Verifica-se que ato discricionário não pode existir diante de conceitos teoréticos ou unissignificativos, porque, a Administração, nestes casos, estará diante de, apenas, possibilidade isolada. Colocar-se-ia, pois, a discricionariedade somente diante de conceitos plurissignificativos, porque, nestes, em princípio, a administração estaria diante de mais de uma possibilidade.

Entretanto, as coisas não se passam bem assim. Não é pelo fato de estar a Administração diante de conceitos plurissignificativos ou indeterminados que terá possibilidade de escolha. O conceito deverá ser interpretado para ser aplicado. Desta forma, tem-se como primeiro limite da competência discricionária a adequada interpretação”153.

As decisões do CADE são atos administrativos vinculados à medida que, analisando um ato de concentração ou um processo administrativo por infração contra a ordem econômica, o Administrador não tem liberdade de escolha: a lei já definiu quais atos de concentração devem ser submetidos ao CADE, bem como os tipos de decisão a tomar em caso de concentração no mercado, as penalidades por submissão intempestiva, etc. Também nos processos administrativos, a Lei já definiu os atos considerados infrações contra a ordem econômica, bem como as penalidades aplicáveis, etc.

Gesner de Oliveira e João Grandino Rodas dividem a mesma opinião, reforçando os argumentos acima, com o fato de o CADE atuar como jurisdição voluntária e, assim, o rol de procedimentos e soluções serem taxativamente previstos em lei:

“A SDE e a SEAE são órgãos do Governo, pertencentes à Administração Direta; o CADE é órgão do Estado, incrustado na Administração Pública Indireta. Assim, os atos de concentração e os processos administrativos, que tramitam nas Secretarias e acabam por receber decisão do CADE, são atos administrativos. Resta saber se se tratam de atos administrativos vinculados ou

discricionários.

O entendimento assente é o de que as decisões do CADE tanto com relação a atos de concentração, como a procedimentos administrativos, são emanações de jurisdição voluntária exercitada pela Administração Pública, sendo atos administrativos vinculados. Chega-se a essa conclusão após a verificação de várias premissas.
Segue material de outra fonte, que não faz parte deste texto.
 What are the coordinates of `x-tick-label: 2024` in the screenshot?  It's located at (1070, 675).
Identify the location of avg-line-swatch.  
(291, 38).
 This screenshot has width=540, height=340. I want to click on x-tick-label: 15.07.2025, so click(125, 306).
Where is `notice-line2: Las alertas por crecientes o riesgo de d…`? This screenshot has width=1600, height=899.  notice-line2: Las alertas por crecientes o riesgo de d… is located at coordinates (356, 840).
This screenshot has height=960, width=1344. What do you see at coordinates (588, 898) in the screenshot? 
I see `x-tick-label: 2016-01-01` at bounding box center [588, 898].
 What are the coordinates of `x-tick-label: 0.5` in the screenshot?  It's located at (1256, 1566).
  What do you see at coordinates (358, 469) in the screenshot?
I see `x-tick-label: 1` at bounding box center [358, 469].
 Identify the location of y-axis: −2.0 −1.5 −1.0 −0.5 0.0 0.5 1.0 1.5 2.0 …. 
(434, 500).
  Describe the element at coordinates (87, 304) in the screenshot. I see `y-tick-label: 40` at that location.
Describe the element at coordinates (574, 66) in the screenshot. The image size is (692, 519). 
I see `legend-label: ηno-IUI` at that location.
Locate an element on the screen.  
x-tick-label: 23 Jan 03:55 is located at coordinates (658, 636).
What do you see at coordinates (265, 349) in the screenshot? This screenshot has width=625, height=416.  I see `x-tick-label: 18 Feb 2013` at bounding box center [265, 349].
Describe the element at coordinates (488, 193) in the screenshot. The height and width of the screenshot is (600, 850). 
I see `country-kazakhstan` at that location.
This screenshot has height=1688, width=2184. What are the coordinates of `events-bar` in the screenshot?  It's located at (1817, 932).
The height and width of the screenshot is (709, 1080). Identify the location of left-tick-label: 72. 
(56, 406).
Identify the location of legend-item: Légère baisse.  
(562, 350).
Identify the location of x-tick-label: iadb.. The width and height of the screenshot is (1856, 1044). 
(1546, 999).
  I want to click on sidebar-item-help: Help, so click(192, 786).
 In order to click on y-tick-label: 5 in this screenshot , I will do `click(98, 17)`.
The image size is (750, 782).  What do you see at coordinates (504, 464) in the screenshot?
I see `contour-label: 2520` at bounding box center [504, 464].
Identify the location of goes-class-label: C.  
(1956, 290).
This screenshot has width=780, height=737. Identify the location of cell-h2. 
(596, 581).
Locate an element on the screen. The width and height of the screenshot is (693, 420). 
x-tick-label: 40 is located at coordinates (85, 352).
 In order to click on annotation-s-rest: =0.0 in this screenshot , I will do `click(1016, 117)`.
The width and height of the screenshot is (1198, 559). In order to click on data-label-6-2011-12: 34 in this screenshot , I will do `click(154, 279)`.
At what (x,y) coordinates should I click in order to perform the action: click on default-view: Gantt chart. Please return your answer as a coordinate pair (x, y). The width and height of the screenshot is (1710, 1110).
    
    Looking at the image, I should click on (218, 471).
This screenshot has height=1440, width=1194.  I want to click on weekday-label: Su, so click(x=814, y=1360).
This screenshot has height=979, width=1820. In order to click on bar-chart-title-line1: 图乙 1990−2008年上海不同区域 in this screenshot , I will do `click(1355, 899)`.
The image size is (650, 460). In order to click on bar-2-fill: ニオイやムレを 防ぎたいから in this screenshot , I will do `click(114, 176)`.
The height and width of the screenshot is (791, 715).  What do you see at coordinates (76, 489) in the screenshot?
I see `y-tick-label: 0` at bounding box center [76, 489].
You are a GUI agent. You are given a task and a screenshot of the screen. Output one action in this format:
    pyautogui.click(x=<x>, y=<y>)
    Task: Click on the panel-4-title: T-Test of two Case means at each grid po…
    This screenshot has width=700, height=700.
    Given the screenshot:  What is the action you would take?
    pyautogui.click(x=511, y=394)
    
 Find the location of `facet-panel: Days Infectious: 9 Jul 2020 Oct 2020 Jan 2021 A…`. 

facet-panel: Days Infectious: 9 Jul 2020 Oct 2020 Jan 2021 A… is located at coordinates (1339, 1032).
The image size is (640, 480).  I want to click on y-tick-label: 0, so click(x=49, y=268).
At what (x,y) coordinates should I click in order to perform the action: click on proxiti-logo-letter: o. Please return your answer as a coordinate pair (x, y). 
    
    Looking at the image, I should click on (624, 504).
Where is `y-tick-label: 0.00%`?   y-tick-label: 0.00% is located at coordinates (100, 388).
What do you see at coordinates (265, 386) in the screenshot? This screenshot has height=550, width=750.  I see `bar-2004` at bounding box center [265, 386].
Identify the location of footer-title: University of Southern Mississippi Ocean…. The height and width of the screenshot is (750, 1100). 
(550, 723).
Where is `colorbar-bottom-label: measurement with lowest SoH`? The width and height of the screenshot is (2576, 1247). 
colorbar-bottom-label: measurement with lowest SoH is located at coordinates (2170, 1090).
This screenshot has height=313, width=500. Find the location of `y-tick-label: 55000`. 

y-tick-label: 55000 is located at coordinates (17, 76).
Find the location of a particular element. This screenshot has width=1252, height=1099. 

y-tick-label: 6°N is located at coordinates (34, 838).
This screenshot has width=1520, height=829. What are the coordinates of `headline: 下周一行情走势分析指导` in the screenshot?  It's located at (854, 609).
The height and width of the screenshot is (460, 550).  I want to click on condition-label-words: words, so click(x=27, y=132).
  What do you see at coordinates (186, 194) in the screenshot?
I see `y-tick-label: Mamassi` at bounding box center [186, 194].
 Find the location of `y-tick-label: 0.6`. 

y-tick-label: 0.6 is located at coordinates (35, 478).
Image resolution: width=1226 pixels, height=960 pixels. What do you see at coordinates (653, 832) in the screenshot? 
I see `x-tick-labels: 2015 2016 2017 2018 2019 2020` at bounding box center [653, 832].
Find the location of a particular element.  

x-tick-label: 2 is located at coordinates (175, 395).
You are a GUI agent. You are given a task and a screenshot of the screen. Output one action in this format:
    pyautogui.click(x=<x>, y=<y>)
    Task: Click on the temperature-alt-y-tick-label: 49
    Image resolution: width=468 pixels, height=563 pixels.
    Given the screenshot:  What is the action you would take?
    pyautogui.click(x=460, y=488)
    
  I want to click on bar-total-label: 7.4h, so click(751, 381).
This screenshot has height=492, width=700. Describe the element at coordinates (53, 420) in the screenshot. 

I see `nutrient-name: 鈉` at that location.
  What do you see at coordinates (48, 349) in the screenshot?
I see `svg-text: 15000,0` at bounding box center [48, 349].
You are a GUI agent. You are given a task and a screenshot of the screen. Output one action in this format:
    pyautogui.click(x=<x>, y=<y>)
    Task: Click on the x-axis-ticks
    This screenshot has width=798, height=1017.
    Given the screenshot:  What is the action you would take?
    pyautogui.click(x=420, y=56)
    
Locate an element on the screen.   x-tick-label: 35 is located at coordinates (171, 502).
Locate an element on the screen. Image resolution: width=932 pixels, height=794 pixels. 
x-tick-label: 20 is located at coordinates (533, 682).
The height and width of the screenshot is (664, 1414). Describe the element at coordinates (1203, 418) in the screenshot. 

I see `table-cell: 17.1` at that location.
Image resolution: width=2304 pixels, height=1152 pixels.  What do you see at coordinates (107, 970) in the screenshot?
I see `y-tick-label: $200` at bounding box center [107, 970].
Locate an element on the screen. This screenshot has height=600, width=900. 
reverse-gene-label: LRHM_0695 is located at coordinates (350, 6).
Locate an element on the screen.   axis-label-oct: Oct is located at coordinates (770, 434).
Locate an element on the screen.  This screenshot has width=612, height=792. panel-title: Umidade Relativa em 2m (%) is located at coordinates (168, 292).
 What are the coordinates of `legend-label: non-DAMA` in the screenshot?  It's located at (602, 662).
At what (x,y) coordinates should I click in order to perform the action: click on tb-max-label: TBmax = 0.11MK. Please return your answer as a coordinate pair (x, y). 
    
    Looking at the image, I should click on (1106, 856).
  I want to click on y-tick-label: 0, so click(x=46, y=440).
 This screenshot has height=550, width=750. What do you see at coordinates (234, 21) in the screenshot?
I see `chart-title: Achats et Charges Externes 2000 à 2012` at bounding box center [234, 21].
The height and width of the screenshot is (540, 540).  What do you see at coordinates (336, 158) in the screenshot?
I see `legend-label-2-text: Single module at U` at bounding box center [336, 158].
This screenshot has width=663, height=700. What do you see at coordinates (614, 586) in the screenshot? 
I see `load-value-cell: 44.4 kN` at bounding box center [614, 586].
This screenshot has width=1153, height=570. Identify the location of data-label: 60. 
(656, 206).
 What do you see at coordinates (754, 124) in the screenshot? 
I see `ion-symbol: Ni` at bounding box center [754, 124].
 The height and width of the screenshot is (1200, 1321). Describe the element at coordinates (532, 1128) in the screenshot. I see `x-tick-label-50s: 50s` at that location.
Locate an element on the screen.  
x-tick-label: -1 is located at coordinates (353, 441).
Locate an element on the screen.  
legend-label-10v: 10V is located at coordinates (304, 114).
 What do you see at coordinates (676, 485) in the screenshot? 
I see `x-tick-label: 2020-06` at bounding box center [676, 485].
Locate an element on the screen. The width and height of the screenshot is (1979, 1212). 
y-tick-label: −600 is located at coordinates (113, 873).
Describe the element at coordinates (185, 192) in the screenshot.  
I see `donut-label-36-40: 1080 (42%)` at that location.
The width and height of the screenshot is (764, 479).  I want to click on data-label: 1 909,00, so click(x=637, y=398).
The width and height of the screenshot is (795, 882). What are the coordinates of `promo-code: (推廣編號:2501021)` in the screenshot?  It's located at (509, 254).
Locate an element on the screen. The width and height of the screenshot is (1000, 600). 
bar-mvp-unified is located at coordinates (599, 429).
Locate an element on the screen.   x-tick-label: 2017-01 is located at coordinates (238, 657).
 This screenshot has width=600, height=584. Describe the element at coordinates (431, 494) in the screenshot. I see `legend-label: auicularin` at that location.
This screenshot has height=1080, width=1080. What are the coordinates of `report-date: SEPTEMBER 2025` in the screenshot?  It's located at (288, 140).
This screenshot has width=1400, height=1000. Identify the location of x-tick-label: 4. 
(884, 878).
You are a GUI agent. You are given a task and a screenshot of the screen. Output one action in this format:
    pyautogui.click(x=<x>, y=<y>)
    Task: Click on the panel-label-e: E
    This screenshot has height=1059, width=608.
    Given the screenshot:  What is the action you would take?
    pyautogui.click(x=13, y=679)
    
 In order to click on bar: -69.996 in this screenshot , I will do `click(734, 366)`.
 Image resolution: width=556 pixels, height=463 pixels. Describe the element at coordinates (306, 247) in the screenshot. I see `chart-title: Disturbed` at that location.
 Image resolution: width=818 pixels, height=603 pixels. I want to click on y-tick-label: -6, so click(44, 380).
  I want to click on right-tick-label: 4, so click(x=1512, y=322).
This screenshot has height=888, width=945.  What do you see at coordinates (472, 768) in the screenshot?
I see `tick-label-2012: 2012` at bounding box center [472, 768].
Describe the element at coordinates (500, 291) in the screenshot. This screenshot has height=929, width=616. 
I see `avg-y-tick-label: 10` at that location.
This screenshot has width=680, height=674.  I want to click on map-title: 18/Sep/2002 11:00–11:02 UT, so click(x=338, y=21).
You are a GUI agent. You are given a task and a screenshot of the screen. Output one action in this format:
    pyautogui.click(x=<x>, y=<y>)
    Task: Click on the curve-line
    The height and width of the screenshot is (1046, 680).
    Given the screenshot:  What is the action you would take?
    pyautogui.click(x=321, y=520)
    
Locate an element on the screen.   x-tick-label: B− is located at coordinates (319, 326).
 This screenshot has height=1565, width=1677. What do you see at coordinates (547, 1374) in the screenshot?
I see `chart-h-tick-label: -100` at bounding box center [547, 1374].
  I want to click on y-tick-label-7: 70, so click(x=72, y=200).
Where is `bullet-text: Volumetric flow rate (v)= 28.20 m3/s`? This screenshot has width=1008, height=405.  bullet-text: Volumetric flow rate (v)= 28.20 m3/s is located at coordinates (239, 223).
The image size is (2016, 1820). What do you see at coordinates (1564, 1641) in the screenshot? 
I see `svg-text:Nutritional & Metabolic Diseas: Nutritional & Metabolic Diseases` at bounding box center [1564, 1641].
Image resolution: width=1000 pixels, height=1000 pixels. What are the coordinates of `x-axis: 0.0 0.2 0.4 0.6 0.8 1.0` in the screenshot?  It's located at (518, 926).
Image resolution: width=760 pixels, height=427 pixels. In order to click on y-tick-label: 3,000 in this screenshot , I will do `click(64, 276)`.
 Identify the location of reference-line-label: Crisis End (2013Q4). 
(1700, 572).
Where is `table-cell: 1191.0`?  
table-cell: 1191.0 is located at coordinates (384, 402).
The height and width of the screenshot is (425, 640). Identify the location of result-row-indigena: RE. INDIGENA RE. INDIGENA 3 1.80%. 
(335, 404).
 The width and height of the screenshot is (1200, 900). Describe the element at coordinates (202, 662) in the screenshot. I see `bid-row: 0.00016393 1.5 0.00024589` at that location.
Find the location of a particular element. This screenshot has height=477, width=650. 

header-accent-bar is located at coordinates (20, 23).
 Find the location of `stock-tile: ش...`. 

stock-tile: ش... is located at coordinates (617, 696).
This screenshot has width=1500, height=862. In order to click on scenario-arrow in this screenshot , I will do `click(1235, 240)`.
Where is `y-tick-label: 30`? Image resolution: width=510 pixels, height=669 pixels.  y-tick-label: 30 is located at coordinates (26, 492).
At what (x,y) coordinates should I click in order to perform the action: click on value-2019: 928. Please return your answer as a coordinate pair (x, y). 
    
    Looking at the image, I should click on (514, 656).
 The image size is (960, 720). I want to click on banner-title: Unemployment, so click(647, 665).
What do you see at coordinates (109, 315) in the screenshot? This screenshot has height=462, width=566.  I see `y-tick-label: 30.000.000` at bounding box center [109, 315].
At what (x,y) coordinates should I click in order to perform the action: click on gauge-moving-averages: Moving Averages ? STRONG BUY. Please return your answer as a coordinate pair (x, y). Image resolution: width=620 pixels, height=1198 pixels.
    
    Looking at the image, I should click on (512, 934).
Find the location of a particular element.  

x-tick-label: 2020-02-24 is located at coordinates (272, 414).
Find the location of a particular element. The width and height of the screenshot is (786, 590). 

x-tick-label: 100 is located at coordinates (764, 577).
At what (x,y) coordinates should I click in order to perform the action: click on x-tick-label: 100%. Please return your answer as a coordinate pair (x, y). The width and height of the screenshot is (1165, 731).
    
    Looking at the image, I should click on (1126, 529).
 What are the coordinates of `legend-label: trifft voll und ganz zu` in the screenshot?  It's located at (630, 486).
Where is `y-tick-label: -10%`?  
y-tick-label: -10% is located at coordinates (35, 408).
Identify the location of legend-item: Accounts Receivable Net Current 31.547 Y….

Em ambos os tipos de processo, a rigor, inexistem partes. No processo administrativo, há Representante e Representado; no ato de concentração, Requerente. Não há contenda, não se deduzindo interesses contraditórios, pois o que se busca proteger é a coletividade – direito difuso (parágrafo único, do artigo 1º da Lei nº 8.884/94), decidindo-se em relação a um deles e não a favor, contrariando o outro)”154.

Portanto, as decisões do CADE são atos administrativos vinculados. As decisões do CADE estão vinculadas não somente às leis, mas às garantias e liberdades individuais. Tendo em vista essa sua natureza vinculada, a decisão do CADE poderá, portanto, ser revista pelo Poder Judiciário de forma plena, uma vez que somente os atos administrativos que digam exclusivamente respeito ao exercício da função política da Administração Pública (i.e. política de governo) estão excluídas da apreciação do Poder Judiciário, por serem uma opção do Executivo (preservação da autonomia e independência dos Poderes). Sendo ato administrativo vinculado, seus efeitos estão sujeitos ao controle judicial, especialmente, para que se verifique a observância dos princípios basilares da Administração Pública, quais sejam, a legalidade e a primazia do interesse público155.